Copy every line of the listing exactly.

——

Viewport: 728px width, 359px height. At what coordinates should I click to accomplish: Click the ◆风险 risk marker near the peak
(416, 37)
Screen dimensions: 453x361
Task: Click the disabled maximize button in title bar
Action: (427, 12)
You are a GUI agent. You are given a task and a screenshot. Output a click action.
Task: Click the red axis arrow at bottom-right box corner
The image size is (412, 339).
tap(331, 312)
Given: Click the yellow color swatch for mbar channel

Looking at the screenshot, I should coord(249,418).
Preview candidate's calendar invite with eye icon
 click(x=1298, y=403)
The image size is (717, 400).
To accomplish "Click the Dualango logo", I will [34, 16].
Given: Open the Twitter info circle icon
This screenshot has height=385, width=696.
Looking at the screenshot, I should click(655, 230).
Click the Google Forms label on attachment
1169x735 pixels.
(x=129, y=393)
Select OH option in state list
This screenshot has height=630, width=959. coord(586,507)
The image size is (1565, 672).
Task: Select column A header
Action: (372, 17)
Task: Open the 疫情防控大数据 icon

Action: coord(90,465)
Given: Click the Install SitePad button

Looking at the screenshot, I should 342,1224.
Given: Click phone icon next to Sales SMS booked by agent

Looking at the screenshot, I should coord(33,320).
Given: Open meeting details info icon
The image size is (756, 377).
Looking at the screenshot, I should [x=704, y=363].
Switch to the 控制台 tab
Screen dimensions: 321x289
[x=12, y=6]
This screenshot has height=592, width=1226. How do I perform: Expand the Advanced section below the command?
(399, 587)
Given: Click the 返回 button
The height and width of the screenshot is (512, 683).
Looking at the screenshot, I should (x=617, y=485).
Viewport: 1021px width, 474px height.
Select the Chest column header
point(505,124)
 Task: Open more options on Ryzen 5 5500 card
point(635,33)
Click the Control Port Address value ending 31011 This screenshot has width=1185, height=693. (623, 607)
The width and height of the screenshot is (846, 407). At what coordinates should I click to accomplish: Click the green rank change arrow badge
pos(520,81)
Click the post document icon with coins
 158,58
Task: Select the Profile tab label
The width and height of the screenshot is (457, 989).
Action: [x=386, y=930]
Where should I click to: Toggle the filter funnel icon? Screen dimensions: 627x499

——

→ REPLY TO THE TASK:
Viewport: 728px width, 359px height. At what coordinates should I click to accomplish: Click the ◆风险 risk marker near the peak
(416, 37)
Screen dimensions: 453x361
Task: Click the disabled maximize button in title bar
Action: (427, 12)
You are a GUI agent. You are given a task and a screenshot. Output a click action.
Task: Click the red axis arrow at bottom-right box corner
The image size is (412, 339).
tap(331, 312)
Given: Click the yellow color swatch for mbar channel

Looking at the screenshot, I should coord(249,418).
Preview candidate's calendar invite with eye icon
 click(x=1298, y=403)
The image size is (717, 400).
To accomplish "Click the Dualango logo", I will [34, 16].
Given: Open the Twitter info circle icon
This screenshot has height=385, width=696.
Looking at the screenshot, I should click(655, 230).
Click the Google Forms label on attachment
1169x735 pixels.
(x=129, y=393)
Select OH option in state list
This screenshot has height=630, width=959. coord(586,507)
The image size is (1565, 672).
Task: Select column A header
Action: (372, 17)
Task: Open the 疫情防控大数据 icon

Action: coord(90,465)
Given: Click the Install SitePad button

Looking at the screenshot, I should 342,1224.
Given: Click phone icon next to Sales SMS booked by agent

Looking at the screenshot, I should coord(33,320).
Given: Open meeting details info icon
The image size is (756, 377).
Looking at the screenshot, I should [x=704, y=363].
Switch to the 控制台 tab
Screen dimensions: 321x289
[x=12, y=6]
This screenshot has height=592, width=1226. How do I perform: Expand the Advanced section below the command?
(399, 587)
Given: Click the 返回 button
The height and width of the screenshot is (512, 683).
Looking at the screenshot, I should (x=617, y=485).
Viewport: 1021px width, 474px height.
Select the Chest column header
point(505,124)
 Task: Open more options on Ryzen 5 5500 card
point(635,33)
Click the Control Port Address value ending 31011 This screenshot has width=1185, height=693. (623, 607)
The width and height of the screenshot is (846, 407). At what coordinates should I click to accomplish: Click the green rank change arrow badge
pos(520,81)
Click the post document icon with coins
 158,58
Task: Select the Profile tab label
The width and height of the screenshot is (457, 989).
Action: [x=386, y=930]
Where should I click to: Toggle the filter funnel icon? Screen dimensions: 627x499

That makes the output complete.